Sunrise at a service station in subzero conditions. The autoroute is lined with snow. The car’s a silver Opel with upholstery the colour of wet pavestones. The back windows are translucent with a thin layer of ice, through which the pale sky glows coldly. I’m in the middle seat waiting for the others at the rest stop. There were four others in the car to Paris. A brown-haired cinema student from Paris named Noemi. Greg, a journalist for Canal+ making a documentary on police brutality. A middle aged man, with deep wrinkles and glasses, whose name I did not catch. Aziz, the driver, who told me about his wife and children in broken English whilst the nameless man nodded and the others slept. Now they were all gone and I stayed, staring at the dashboard through clouds of my own breath, staring out the windows through sheets of ice. The glove compartment is all scratched and I’m wondering what did it, a dog? Someone with a penknife, bored after a long journey? The scars are deep in the slate-grey plastic. I watch my breath curl and dissipate. Something moves in the periphery of my focus, a dark shape through exhaled steam, past the scratched dashboard and through the misted windscreen. Outside in the snow, a dark-clothed figure with their back to me. A man peeing. But then he knelt down and seemed to peel up a dark square of earth from the snow, shifting it slightly. Still on his knees, he bowed deeply and touched his head to the ground. When he rose again, it became clear that the dark patch he knelt on was a prayer mat.

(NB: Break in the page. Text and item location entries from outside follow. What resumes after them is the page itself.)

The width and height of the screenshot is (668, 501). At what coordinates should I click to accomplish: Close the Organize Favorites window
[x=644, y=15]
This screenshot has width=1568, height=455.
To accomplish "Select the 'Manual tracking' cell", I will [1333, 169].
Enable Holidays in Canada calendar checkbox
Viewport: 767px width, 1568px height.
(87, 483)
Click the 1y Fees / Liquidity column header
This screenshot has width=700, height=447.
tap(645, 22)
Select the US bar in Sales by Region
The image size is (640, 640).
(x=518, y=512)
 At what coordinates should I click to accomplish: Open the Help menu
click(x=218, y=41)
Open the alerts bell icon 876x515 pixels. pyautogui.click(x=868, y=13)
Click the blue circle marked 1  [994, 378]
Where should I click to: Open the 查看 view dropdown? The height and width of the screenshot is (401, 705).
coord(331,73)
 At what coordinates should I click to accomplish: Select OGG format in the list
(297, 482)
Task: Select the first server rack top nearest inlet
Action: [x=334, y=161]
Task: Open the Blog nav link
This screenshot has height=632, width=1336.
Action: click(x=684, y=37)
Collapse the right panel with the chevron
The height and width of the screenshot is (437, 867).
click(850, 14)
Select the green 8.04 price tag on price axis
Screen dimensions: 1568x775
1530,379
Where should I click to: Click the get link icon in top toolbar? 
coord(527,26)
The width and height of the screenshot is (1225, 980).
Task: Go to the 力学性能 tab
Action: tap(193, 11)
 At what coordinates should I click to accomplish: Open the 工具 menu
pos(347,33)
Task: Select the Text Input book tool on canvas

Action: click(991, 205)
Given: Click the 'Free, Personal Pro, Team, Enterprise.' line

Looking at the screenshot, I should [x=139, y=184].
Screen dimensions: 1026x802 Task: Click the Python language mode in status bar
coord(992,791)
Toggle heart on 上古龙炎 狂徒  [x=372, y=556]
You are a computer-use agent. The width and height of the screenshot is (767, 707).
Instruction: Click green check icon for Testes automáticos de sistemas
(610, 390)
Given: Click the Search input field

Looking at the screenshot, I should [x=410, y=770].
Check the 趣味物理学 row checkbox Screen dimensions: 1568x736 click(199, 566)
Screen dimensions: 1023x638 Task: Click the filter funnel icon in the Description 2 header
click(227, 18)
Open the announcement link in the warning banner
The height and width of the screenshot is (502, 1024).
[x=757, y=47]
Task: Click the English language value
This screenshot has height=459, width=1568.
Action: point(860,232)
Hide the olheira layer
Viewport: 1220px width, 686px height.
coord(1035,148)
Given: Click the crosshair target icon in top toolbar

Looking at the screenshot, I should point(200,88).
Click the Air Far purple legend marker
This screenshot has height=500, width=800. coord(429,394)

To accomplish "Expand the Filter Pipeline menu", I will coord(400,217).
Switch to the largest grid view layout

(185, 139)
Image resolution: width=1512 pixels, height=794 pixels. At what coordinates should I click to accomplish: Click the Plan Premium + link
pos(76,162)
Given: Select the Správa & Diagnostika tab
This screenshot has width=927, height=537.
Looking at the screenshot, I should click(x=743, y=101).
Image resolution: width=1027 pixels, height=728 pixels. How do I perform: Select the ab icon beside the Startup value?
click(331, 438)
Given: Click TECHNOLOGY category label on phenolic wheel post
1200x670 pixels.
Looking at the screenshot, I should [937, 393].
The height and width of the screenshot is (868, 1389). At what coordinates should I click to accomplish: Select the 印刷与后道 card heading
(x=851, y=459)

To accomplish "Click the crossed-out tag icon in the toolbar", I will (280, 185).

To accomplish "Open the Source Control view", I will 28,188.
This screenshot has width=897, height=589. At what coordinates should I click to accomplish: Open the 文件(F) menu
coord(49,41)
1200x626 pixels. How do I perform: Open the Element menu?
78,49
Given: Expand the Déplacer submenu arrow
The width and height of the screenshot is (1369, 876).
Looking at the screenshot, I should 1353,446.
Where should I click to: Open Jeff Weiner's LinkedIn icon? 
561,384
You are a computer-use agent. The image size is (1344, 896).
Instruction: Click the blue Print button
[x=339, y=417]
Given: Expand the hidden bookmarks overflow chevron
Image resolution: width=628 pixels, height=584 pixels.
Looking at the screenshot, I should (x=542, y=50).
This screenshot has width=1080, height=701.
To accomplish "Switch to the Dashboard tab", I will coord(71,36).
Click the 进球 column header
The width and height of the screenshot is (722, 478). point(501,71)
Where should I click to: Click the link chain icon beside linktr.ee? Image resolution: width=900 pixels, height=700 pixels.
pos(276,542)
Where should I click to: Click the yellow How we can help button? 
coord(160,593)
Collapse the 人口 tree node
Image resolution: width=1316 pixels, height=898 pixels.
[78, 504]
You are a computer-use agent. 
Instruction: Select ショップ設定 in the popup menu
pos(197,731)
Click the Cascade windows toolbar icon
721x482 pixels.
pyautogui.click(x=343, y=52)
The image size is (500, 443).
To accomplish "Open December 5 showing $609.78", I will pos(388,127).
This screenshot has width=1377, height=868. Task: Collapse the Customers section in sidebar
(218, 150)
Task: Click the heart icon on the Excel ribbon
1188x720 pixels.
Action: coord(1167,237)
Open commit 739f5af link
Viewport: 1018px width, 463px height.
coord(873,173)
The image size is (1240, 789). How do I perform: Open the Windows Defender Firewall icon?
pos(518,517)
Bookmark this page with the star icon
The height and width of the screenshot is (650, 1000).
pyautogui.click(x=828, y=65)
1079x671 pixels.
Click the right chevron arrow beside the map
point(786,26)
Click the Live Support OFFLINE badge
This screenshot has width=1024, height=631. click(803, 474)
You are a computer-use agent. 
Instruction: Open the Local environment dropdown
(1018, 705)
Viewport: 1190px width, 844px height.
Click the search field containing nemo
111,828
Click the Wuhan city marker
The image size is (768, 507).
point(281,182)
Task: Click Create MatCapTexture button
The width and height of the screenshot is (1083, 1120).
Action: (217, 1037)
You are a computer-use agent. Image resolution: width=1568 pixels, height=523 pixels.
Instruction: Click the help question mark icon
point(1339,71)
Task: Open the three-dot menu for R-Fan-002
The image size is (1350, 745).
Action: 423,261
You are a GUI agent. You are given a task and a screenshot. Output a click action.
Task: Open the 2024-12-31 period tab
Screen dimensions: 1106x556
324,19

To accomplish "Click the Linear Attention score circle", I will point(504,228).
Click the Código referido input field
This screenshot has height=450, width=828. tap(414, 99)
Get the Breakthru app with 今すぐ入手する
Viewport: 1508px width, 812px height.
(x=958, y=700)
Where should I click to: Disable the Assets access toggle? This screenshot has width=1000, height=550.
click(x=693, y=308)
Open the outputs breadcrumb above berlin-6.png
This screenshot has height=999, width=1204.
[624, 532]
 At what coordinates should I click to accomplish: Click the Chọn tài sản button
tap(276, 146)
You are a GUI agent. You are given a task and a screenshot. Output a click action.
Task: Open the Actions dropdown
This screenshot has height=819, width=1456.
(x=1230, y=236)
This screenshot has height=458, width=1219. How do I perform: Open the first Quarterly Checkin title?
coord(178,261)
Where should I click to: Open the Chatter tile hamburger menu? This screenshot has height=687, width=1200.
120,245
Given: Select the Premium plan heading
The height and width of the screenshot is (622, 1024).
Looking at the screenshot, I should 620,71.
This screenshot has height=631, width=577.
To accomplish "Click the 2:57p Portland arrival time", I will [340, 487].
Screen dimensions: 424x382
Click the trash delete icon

I watched him bow, and rise, and stand, and kneel again. I couldn’t hear him praying. I couldn’t hear anything other than the whoosh of the motorway behind me, like waves washing up on the shore, and the cold, capsular silence of the car. The man, still in prayer, was framed by the windshield, and it seemed as though I was watching a silent film in an empty cinema, black and white and grey. My whole body was tense with the cold and watching him made me feel it all the more, his knees pressed down into a damp mat on the snow, his gloveless hands, unseen, held out into the cold air. But he showed no sign of haste, nor reluctance. In my secret, barren cinema, I watched him praying and it was I, the silent voyeur, that was filled with reverence. I looked away and began to scrape slivers of frost from the window. Not embarrassed, but humbled. When I looked up again, the figure had disappeared from the screen, leaving only prints in the snow. The driver’s door suddenly opened, and I jumped a little.
Aziz’s smiling head poked in. “Il fait froid!” he chuckled. In his hand, a prayer mat, dusted with snow; he placed it under his seat and shut the door. In the rear-view mirror, I could see his face, reddened with cold. Smiling.